(Beginning of Task inputs)

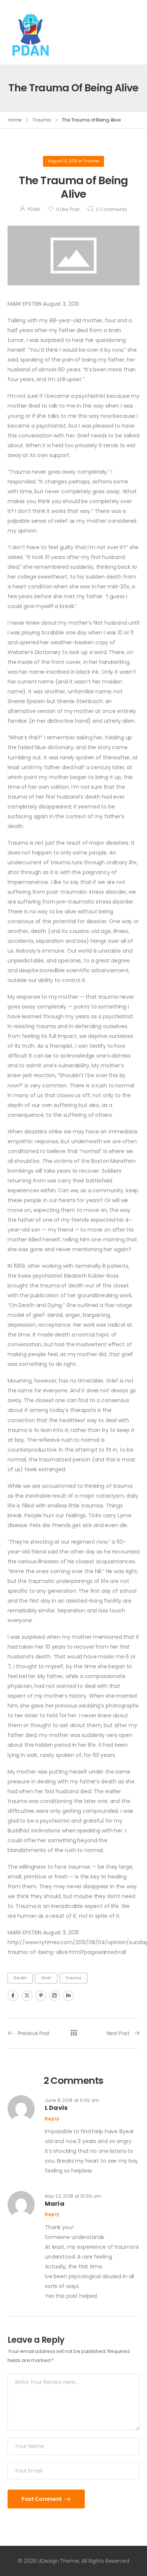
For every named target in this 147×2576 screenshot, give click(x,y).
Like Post (68, 209)
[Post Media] (73, 256)
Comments (111, 209)
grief (46, 1978)
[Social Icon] (13, 1995)
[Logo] (31, 32)
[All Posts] (73, 2033)
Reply (52, 2119)
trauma (73, 1978)
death (20, 1978)
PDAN (34, 209)
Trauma (41, 120)
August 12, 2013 (63, 161)
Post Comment (42, 2499)
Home (15, 120)
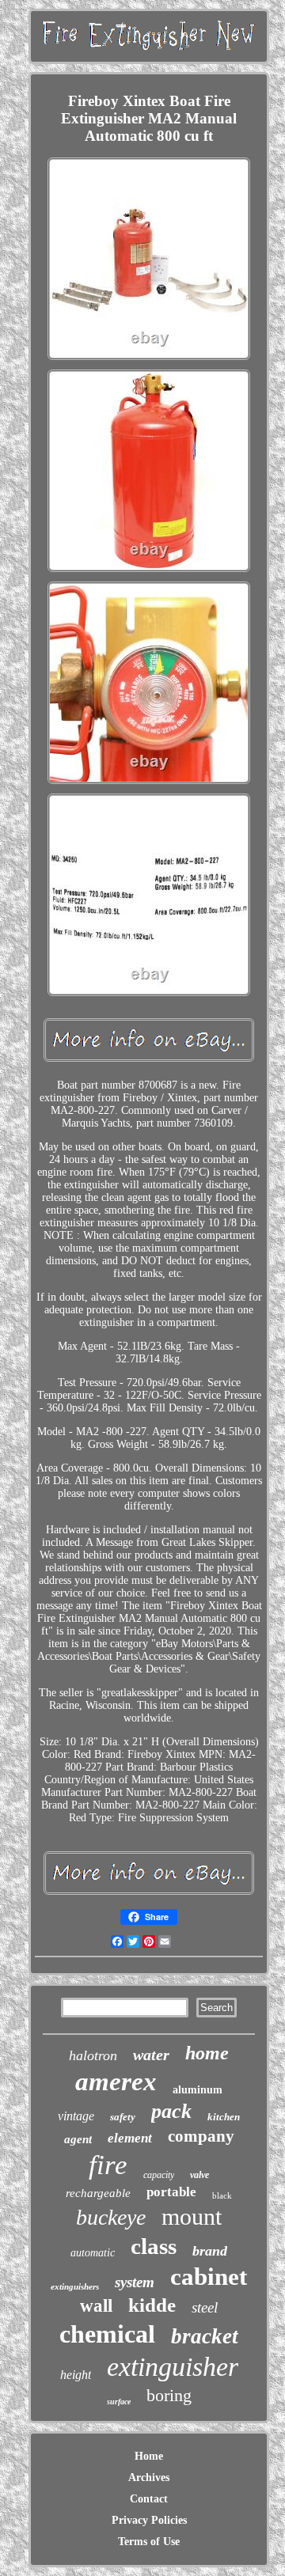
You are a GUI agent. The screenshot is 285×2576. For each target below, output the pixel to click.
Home (149, 2456)
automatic (92, 2253)
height (75, 2374)
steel (205, 2307)
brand (209, 2251)
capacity (158, 2174)
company (201, 2136)
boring (169, 2395)
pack (171, 2111)
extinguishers (75, 2286)
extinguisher (172, 2366)
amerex (116, 2081)
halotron (93, 2055)
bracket (204, 2336)
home (207, 2053)
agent (78, 2139)
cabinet (208, 2276)
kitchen (223, 2117)
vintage (76, 2116)
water (151, 2054)
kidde (152, 2305)
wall (96, 2306)
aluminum (197, 2090)
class (154, 2246)
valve (199, 2174)
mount (192, 2216)
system (134, 2282)
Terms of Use (149, 2542)
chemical (107, 2334)
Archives (148, 2477)
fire (108, 2165)
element (130, 2138)
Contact (149, 2499)
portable (171, 2191)
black (222, 2195)
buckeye (111, 2217)
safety (122, 2117)
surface (119, 2401)
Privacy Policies (149, 2520)
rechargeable (98, 2193)
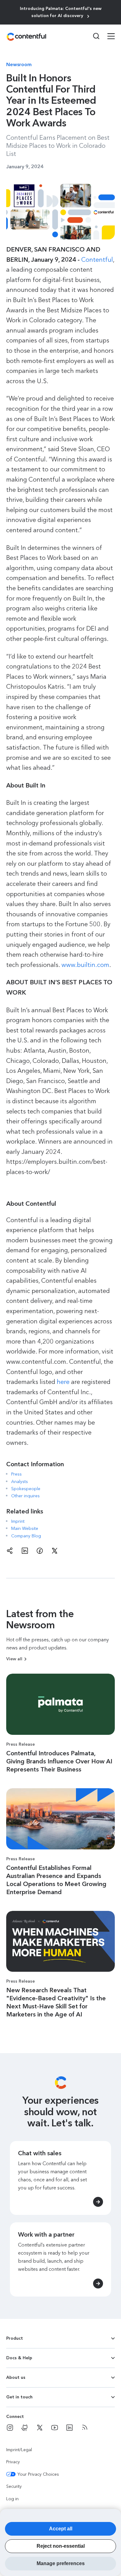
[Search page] (92, 36)
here (63, 1382)
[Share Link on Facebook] (39, 1551)
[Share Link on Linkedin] (25, 1551)
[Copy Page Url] (10, 1551)
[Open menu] (107, 36)
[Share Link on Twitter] (54, 1551)
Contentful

(End of Task inputs)

» Required work
Among the entries, how many lines include the word "target"? Give only the number.

» Result
2